Promotes production of vWF
Why is recombinant Factor VIII preferable in patients with Haemophilia A than plasma-derived Factor VIII?
Hep C and HIV infections have historically been associated with plasma-derived Factor VIII so recombinant is much safer
Which factor in the coagulation cascade is deficient in Haemophilia B?
Factor IX
What is the epidemiology and genetic link in Haemophilia B?
X linked recessive
Affects 1 in 30,000 males
True / False - Desmopressin is effective in Haemophilia B?
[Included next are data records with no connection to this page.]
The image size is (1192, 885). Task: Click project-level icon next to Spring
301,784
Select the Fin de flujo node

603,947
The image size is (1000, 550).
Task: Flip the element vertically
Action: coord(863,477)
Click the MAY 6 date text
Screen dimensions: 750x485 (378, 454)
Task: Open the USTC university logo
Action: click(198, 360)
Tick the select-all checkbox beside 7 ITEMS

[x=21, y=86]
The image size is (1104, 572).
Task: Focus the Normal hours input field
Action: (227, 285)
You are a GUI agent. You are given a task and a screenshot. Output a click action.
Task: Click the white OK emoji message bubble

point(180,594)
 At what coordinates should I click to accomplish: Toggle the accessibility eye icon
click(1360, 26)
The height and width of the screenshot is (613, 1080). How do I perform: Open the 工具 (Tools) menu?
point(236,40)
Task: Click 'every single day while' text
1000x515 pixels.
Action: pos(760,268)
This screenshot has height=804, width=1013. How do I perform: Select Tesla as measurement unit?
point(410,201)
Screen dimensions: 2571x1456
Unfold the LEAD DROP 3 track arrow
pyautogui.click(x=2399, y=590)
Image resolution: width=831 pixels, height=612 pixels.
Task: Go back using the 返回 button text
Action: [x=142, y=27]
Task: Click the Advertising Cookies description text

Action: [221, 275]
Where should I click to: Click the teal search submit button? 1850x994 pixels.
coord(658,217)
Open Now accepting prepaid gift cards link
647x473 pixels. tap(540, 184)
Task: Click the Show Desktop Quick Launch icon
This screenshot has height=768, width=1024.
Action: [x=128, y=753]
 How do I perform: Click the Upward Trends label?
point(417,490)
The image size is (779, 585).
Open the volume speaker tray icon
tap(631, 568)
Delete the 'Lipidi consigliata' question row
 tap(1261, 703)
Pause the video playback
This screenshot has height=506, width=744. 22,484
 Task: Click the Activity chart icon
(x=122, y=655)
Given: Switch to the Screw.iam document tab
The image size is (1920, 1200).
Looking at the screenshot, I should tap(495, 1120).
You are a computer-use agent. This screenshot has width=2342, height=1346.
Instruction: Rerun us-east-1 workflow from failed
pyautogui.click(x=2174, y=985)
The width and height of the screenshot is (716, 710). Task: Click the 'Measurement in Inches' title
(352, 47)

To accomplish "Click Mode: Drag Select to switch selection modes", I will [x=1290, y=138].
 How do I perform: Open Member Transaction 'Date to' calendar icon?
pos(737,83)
False. Desmopressin is only effective in Haemophilia A
Describe the different types of von Willebrand’s Disease
Type 1 = Partial deficiency in vWF
Type 2 = Defective vWF
Type 3 = Complete deficiency in vWF
Give 3 functions of von Willebrand’s Factor
- Adheres platelets to exposed sub-endothelium
- Binds platelets together
- Attaches to Factor VIII to stop its destruction in the circulation
What would you expect the blood results of a patient with Haemophilia A to show? (APTT, PT, bleeding time, vWF, Factor VIII, platelets)
APTT = Prolonged PT = Normal Bleeding time = Prolonged vWF = Decreased Factor VIII = Decreased Platelets = Normal
How would you manage a patient with von Willebrand’s Disease?
- Expert help
- Desmopressin in mild bleeding
- vWF with Factor VIII for surgery or major bleeds
- Avoid NSAIDs
Why is Vitamin K required for clotting?
Activation of Factor II, VII, IX, X
What is the role of ‘antithrombin’ in clotting?
It is a ‘natural anticoagulant’. It’s a serine protease inhibitor. Many coagulation components are serine-based and it acts to inhibit these. Especially active against thrombin (Factor II) and Factor Xa
What is the role of Protein C in clotting?
Another ‘natural anticoagulant’. Protein C is activated by thrombin, and the Activated Protein C cleaves Factor V and Factor VIII. Protein C requires a cofactor, Protein S, and these are both Vitamin K dependent.
Why is the activity of Protein C and Protein S markedly reduced in Warfarin therapy?
Both are Vitamin K dependent.
What is the most common inherited thrombophilia?
Factor V Leiden (or Activated Protein C Resistance)
What is Factor V Leiden?
Factor V is normally degraded by Activated Protein C. These patients have an abnormal Factor V (Factor V Leiden) which cannot be so easily degraded by Protein C and thus there is a higher incidence of VTE. Their Factor V is ‘resistant’ to Activated Protein C.